Data on locating visible targets

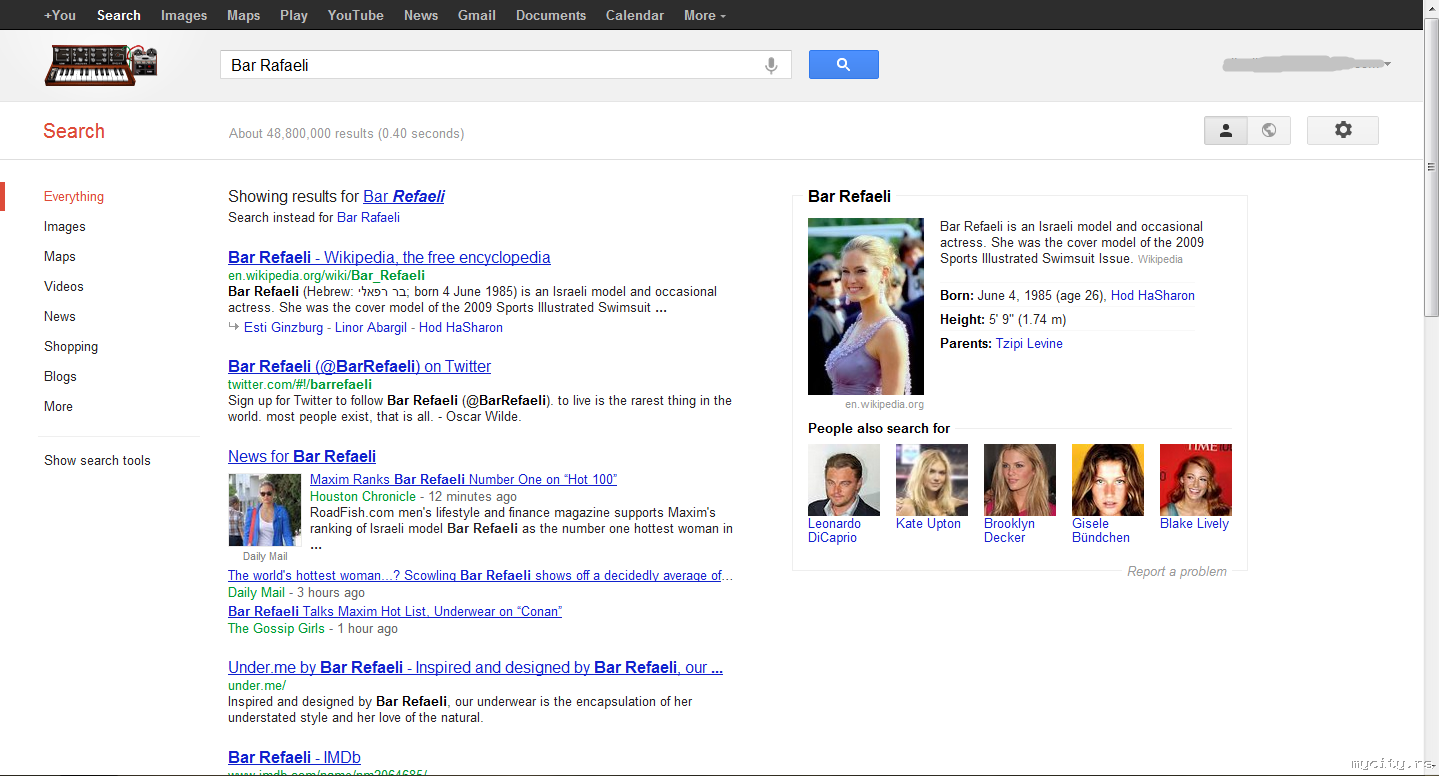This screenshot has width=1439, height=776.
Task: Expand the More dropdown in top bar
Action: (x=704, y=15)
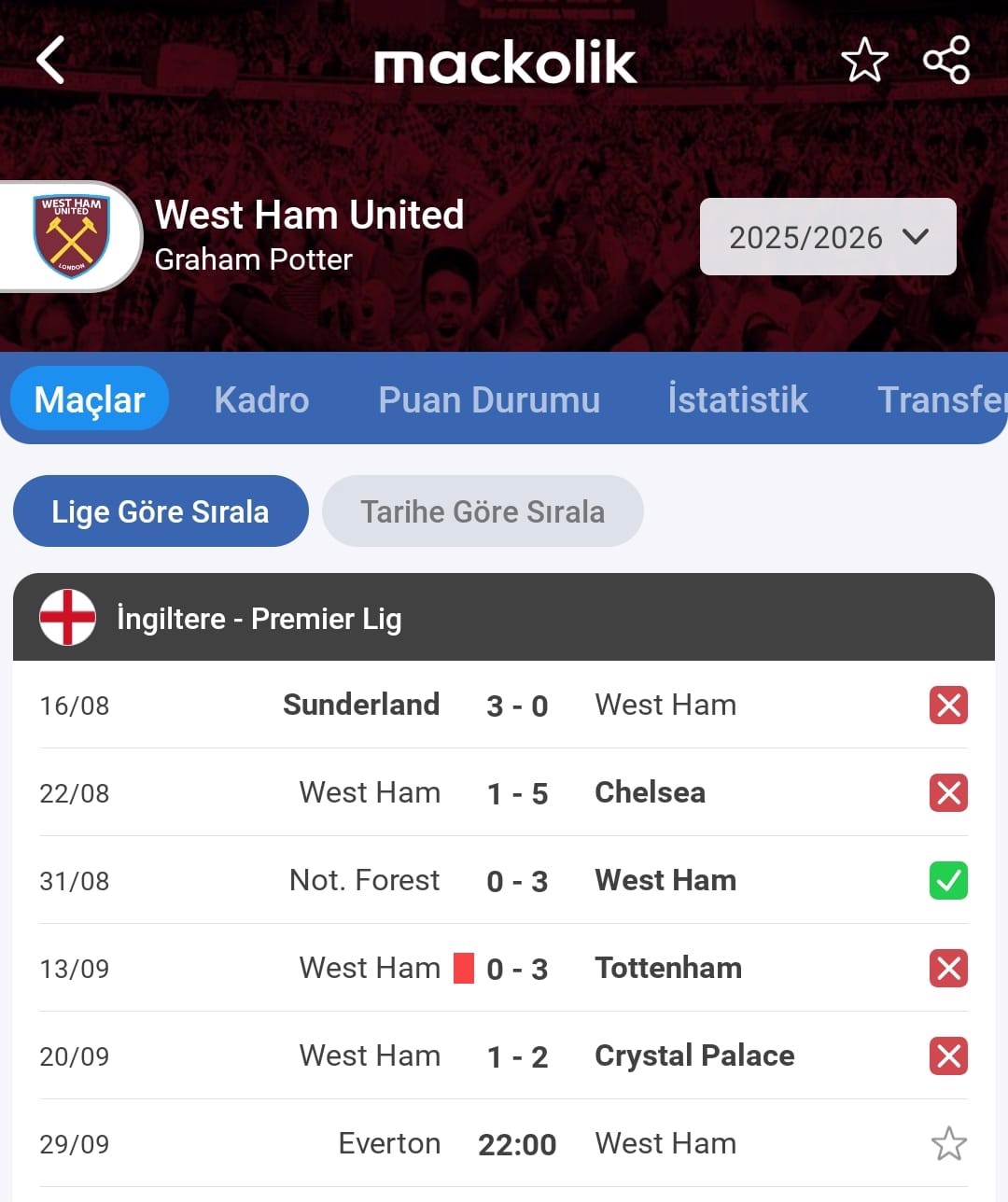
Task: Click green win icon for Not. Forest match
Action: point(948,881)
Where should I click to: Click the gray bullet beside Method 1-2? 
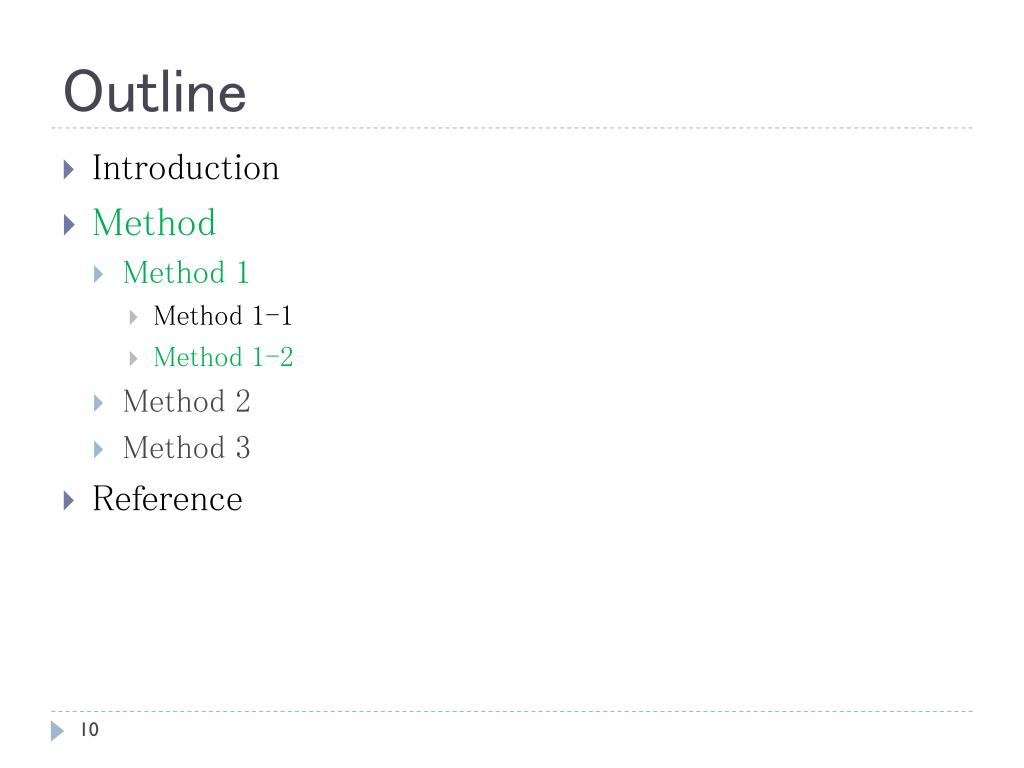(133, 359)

Task requirements » Write out the lines from the records as a numbered list, skipping blank lines and leaving the pictures out.

Task answer »
1. This screenshot has width=1439, height=776.
2. Task: Expand the More dropdown in top bar
3. Action: (x=704, y=15)
4. Task: Click green win icon for Not. Forest match
5. Action: point(948,881)
6. Where should I click to: Click the gray bullet beside Method 1-2? 
7. (133, 359)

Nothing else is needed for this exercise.